> Task prompt
Give every entry again, word for word.

> Material to process
* * * * * * *

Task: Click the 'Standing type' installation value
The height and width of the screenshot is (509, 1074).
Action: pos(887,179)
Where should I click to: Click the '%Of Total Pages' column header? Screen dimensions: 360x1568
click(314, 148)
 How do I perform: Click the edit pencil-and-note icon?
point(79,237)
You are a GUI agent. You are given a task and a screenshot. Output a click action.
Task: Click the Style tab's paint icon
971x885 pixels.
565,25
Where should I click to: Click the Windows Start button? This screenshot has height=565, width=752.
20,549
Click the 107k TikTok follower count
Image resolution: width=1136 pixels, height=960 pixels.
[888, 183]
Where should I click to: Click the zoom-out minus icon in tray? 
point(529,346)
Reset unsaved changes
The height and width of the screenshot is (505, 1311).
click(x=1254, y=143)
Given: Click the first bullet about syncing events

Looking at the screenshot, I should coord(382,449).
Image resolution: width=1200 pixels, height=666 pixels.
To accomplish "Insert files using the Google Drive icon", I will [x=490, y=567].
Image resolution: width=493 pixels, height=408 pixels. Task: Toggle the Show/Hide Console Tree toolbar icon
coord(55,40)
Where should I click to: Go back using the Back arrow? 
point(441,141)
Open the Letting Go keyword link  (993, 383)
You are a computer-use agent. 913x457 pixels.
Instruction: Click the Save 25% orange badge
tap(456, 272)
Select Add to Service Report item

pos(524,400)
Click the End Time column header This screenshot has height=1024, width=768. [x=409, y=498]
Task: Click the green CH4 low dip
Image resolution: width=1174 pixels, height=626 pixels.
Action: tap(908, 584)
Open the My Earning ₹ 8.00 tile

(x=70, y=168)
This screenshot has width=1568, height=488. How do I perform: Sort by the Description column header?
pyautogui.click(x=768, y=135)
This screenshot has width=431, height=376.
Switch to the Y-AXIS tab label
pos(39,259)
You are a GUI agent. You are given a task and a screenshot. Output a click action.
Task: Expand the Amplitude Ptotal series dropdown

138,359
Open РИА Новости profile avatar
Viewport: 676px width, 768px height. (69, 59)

* * * * * * *

> Written reply
Task: Click the 'Standing type' installation value
The height and width of the screenshot is (509, 1074).
Action: pos(887,179)
Where should I click to: Click the '%Of Total Pages' column header? Screen dimensions: 360x1568
click(314, 148)
 How do I perform: Click the edit pencil-and-note icon?
point(79,237)
You are a GUI agent. You are given a task and a screenshot. Output a click action.
Task: Click the Style tab's paint icon
971x885 pixels.
565,25
Where should I click to: Click the Windows Start button? This screenshot has height=565, width=752.
20,549
Click the 107k TikTok follower count
Image resolution: width=1136 pixels, height=960 pixels.
[888, 183]
Where should I click to: Click the zoom-out minus icon in tray? 
point(529,346)
Reset unsaved changes
The height and width of the screenshot is (505, 1311).
click(x=1254, y=143)
Given: Click the first bullet about syncing events

Looking at the screenshot, I should coord(382,449).
Image resolution: width=1200 pixels, height=666 pixels.
To accomplish "Insert files using the Google Drive icon", I will [x=490, y=567].
Image resolution: width=493 pixels, height=408 pixels. Task: Toggle the Show/Hide Console Tree toolbar icon
coord(55,40)
Where should I click to: Go back using the Back arrow? 
point(441,141)
Open the Letting Go keyword link  (993, 383)
You are a computer-use agent. 913x457 pixels.
Instruction: Click the Save 25% orange badge
tap(456, 272)
Select Add to Service Report item

pos(524,400)
Click the End Time column header This screenshot has height=1024, width=768. [x=409, y=498]
Task: Click the green CH4 low dip
Image resolution: width=1174 pixels, height=626 pixels.
Action: tap(908, 584)
Open the My Earning ₹ 8.00 tile

(x=70, y=168)
This screenshot has width=1568, height=488. How do I perform: Sort by the Description column header?
pyautogui.click(x=768, y=135)
This screenshot has width=431, height=376.
Switch to the Y-AXIS tab label
pos(39,259)
You are a GUI agent. You are given a task and a screenshot. Output a click action.
Task: Expand the Amplitude Ptotal series dropdown

138,359
Open РИА Новости profile avatar
Viewport: 676px width, 768px height. (69, 59)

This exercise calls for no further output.